Saved data entries:
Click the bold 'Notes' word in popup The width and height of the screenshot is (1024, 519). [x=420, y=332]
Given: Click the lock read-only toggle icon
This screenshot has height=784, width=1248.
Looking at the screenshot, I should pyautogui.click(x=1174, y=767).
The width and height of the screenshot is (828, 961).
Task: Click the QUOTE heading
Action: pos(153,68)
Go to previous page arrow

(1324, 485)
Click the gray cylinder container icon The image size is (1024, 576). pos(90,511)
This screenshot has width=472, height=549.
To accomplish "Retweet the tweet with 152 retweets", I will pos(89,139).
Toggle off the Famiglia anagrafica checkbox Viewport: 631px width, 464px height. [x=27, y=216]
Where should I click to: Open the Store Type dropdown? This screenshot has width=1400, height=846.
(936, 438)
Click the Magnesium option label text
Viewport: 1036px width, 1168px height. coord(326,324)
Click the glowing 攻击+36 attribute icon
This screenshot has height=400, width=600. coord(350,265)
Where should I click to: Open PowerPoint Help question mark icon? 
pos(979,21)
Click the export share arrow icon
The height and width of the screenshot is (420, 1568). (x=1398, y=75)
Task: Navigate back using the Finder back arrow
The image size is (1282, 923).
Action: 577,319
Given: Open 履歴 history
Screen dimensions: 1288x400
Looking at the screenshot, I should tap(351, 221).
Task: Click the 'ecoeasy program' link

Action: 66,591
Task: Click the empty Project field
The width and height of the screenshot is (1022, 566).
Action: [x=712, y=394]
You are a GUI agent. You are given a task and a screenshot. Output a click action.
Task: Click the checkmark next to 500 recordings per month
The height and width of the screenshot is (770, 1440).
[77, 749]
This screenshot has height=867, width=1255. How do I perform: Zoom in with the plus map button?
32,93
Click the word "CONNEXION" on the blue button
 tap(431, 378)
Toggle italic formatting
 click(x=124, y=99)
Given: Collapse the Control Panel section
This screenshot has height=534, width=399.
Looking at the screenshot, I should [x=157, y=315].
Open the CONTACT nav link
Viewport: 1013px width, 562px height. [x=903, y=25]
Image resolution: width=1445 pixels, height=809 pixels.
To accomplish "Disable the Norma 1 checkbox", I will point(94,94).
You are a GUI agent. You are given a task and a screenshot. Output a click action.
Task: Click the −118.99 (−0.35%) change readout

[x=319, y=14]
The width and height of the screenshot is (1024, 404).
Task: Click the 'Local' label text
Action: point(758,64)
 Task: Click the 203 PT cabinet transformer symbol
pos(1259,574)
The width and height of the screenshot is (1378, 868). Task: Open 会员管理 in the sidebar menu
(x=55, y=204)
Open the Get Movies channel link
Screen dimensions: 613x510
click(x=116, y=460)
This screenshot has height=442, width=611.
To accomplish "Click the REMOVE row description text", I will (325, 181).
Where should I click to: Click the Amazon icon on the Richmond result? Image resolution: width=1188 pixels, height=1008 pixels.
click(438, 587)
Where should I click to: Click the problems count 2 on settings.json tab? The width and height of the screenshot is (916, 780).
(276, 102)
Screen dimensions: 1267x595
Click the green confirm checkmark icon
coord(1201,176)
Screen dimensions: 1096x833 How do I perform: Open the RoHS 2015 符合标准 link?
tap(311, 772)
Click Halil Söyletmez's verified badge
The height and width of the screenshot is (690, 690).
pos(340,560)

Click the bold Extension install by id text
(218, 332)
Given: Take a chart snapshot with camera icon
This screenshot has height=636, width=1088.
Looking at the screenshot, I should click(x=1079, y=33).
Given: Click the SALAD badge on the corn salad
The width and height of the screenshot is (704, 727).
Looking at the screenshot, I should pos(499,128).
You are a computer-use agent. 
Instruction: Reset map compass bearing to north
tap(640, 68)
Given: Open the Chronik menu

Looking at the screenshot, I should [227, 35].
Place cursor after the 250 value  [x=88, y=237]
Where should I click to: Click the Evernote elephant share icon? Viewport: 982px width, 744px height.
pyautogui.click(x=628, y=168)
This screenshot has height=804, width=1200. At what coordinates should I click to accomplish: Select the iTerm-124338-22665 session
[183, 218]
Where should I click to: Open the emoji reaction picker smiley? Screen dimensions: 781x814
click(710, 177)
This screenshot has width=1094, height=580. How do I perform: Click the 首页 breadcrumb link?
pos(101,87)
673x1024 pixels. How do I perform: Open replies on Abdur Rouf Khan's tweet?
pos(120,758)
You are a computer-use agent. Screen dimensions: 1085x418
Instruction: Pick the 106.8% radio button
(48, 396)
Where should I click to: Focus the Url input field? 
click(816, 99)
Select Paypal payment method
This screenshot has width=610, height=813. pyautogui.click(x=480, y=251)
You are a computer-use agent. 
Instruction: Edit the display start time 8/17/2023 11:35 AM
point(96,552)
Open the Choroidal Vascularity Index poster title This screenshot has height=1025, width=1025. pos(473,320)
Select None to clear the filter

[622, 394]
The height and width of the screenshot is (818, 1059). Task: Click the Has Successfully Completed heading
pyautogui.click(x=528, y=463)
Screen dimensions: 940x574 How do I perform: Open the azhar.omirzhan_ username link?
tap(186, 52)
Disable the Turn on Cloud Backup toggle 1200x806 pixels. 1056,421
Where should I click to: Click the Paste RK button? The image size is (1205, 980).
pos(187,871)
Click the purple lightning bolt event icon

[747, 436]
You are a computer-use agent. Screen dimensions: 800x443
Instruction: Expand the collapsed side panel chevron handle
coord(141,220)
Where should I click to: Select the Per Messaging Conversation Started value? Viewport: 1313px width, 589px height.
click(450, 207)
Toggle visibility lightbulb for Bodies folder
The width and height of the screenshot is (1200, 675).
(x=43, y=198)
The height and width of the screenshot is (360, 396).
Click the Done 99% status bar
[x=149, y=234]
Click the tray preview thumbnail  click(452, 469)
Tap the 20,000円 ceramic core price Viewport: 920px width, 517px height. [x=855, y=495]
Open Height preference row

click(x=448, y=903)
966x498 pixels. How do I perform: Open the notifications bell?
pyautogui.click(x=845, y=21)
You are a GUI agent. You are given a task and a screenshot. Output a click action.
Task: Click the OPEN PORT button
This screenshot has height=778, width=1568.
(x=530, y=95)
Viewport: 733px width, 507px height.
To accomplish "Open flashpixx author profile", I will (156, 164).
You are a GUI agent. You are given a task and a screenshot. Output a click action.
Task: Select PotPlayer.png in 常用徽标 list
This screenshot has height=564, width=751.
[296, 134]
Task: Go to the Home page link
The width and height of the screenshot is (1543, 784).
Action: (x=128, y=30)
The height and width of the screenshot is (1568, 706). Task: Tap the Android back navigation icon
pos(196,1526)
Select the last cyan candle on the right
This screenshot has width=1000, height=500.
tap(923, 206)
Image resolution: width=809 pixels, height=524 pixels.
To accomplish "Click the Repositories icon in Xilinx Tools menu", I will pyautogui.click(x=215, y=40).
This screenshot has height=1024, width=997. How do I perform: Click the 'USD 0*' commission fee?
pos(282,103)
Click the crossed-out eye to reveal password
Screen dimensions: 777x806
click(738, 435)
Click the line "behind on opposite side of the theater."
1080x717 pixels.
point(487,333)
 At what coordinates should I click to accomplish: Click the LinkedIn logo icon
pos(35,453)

• [Prompt] Wherever the string "checkbox" occurs in the records above, copy that line.

• [Exercise answer]
Toggle off the Famiglia anagrafica checkbox Viewport: 631px width, 464px height. [x=27, y=216]
To accomplish "Disable the Norma 1 checkbox", I will point(94,94).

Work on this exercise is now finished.